* [What the exercise asks] Produce exactly the lines from the one holding "This screenshot has height=630, width=1200." through the last line of the data below, with every picture left out.

Source records:

----

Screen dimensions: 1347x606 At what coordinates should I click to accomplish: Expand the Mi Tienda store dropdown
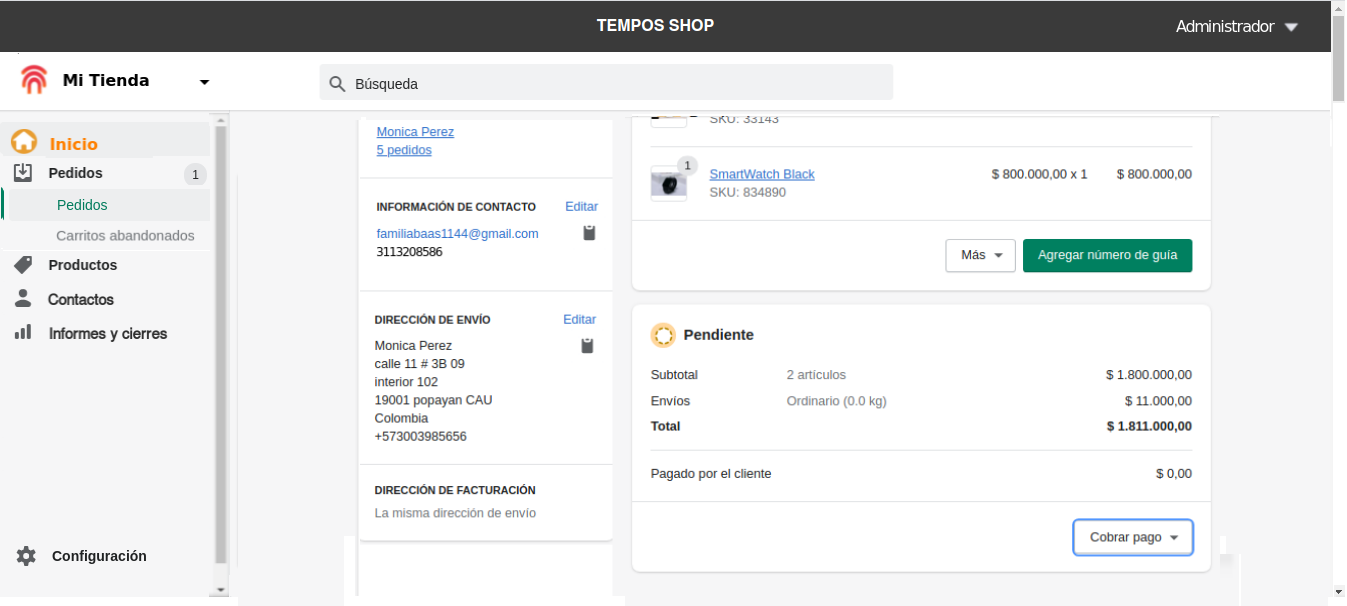coord(204,82)
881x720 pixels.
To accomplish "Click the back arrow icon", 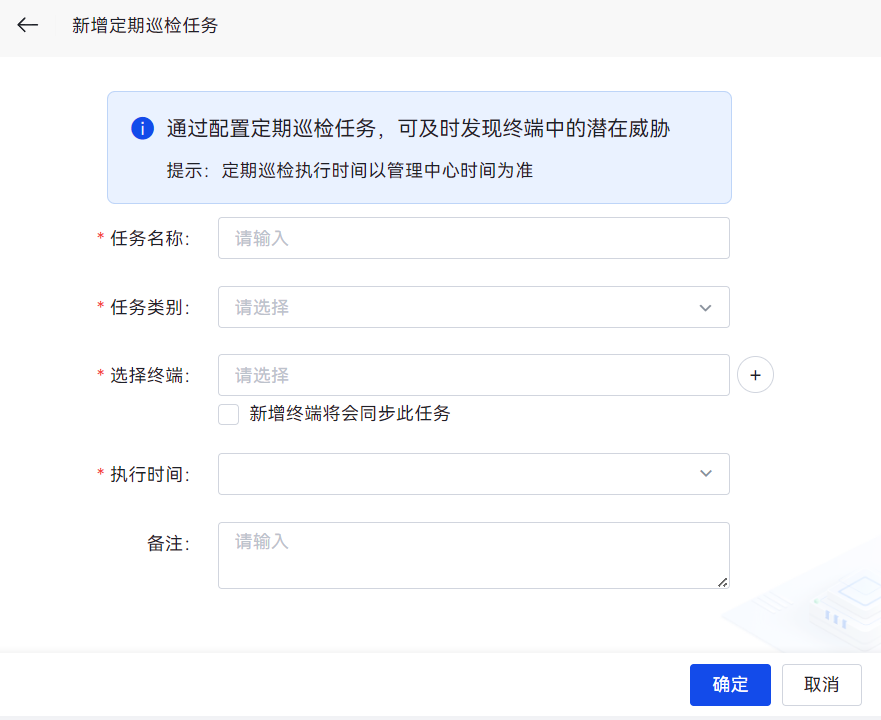I will coord(28,25).
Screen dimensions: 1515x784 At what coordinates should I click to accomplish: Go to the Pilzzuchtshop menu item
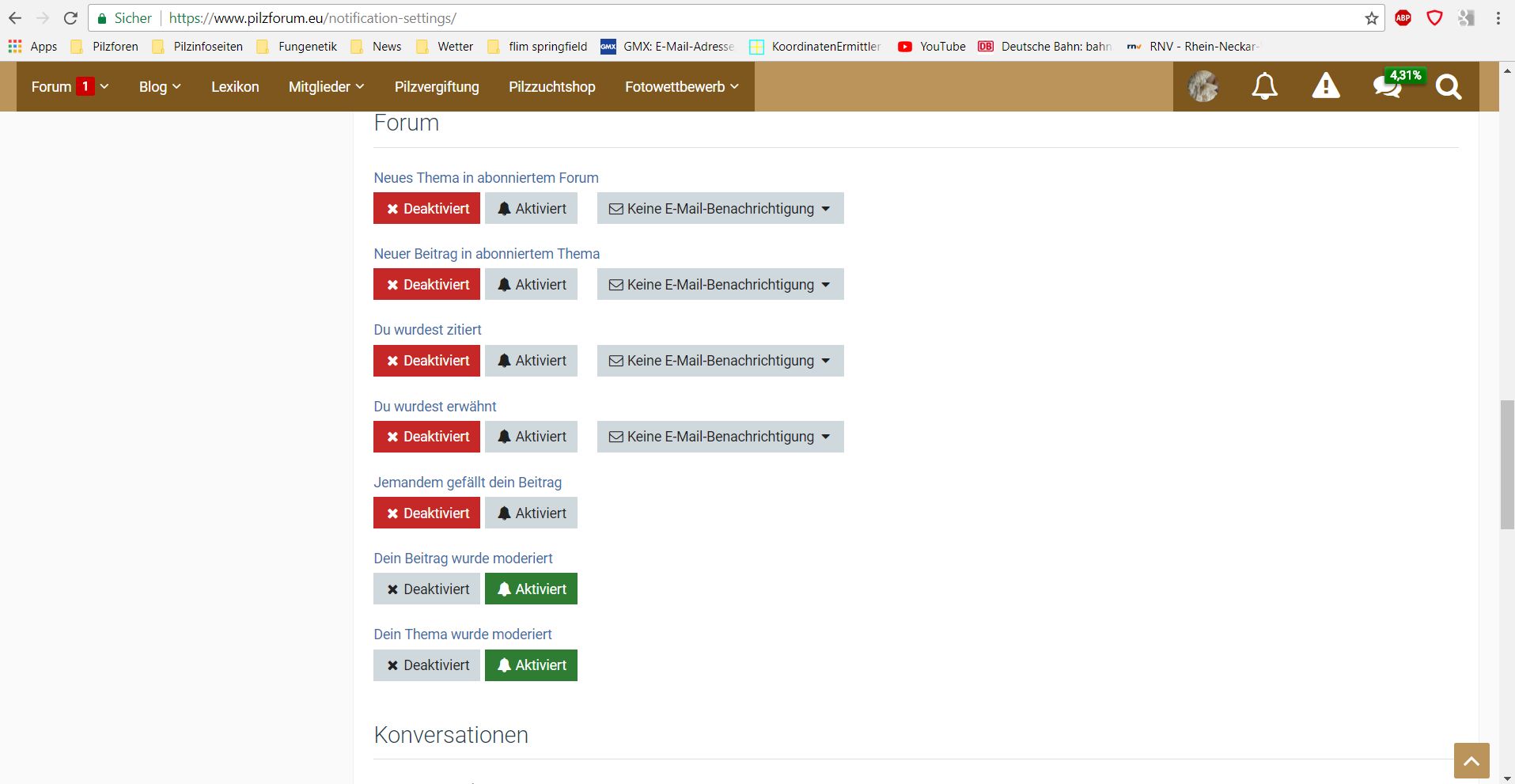point(551,87)
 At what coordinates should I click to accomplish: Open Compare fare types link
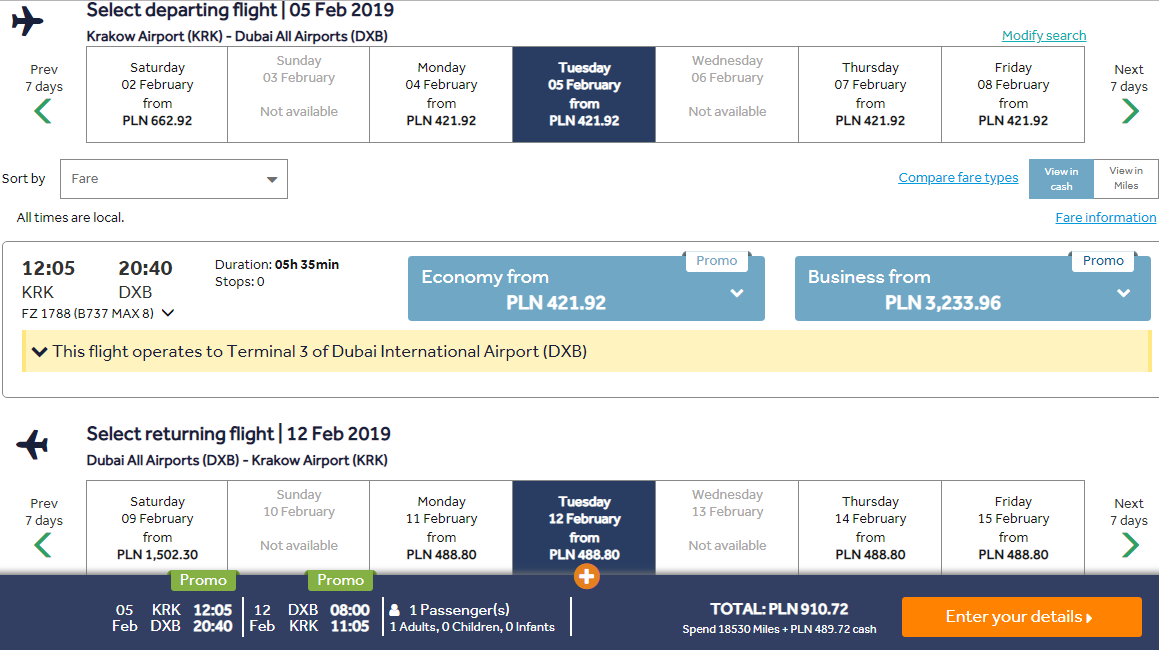point(958,177)
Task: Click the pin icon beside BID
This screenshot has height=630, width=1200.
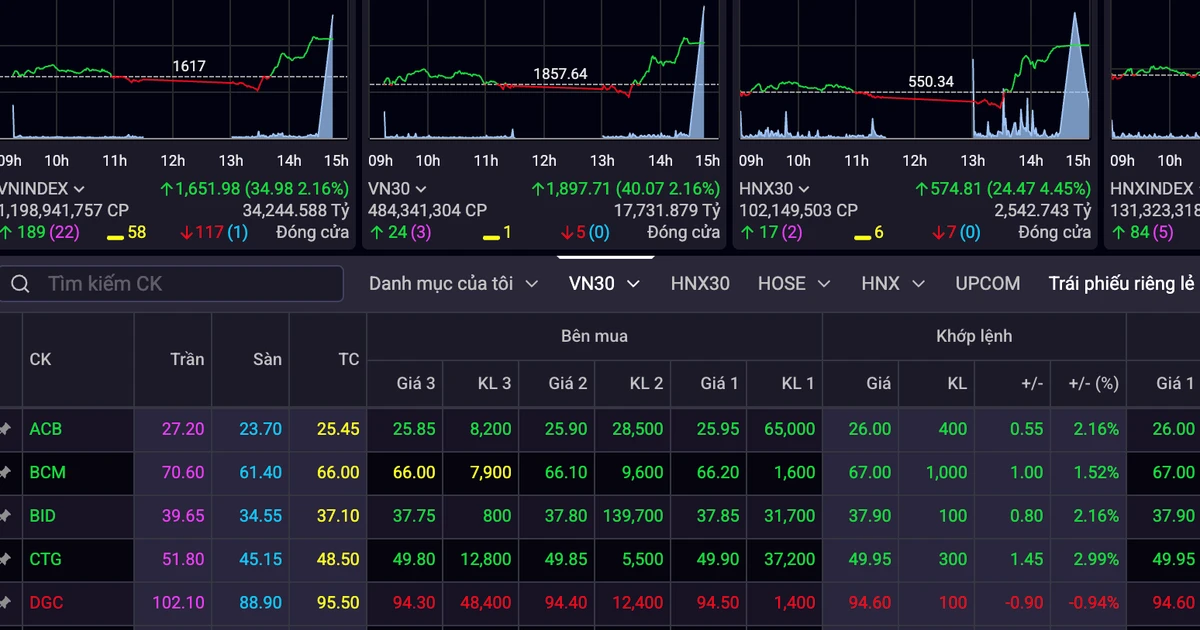Action: tap(6, 517)
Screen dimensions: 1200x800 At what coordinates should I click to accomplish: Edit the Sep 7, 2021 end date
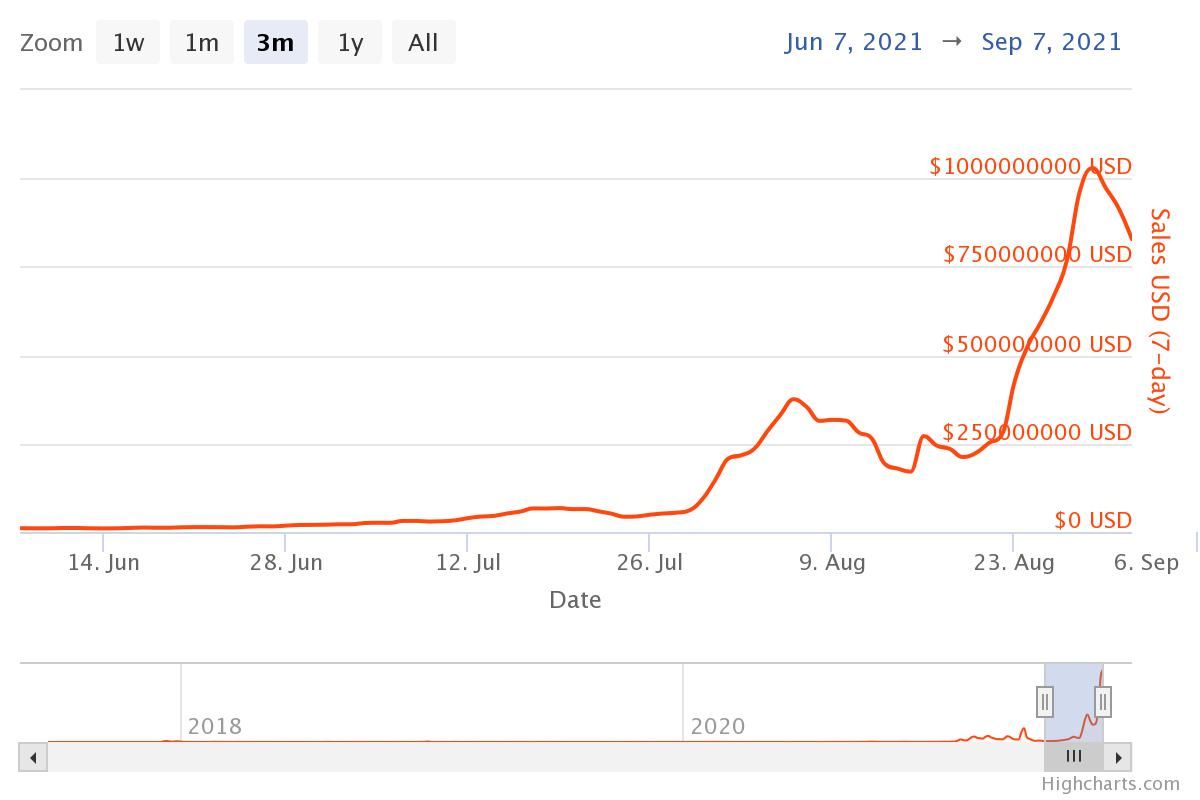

----

* [Result of this exercise]
This screenshot has height=630, width=1200.
Action: tap(6, 517)
Screen dimensions: 1200x800 At what coordinates should I click to accomplish: Edit the Sep 7, 2021 end date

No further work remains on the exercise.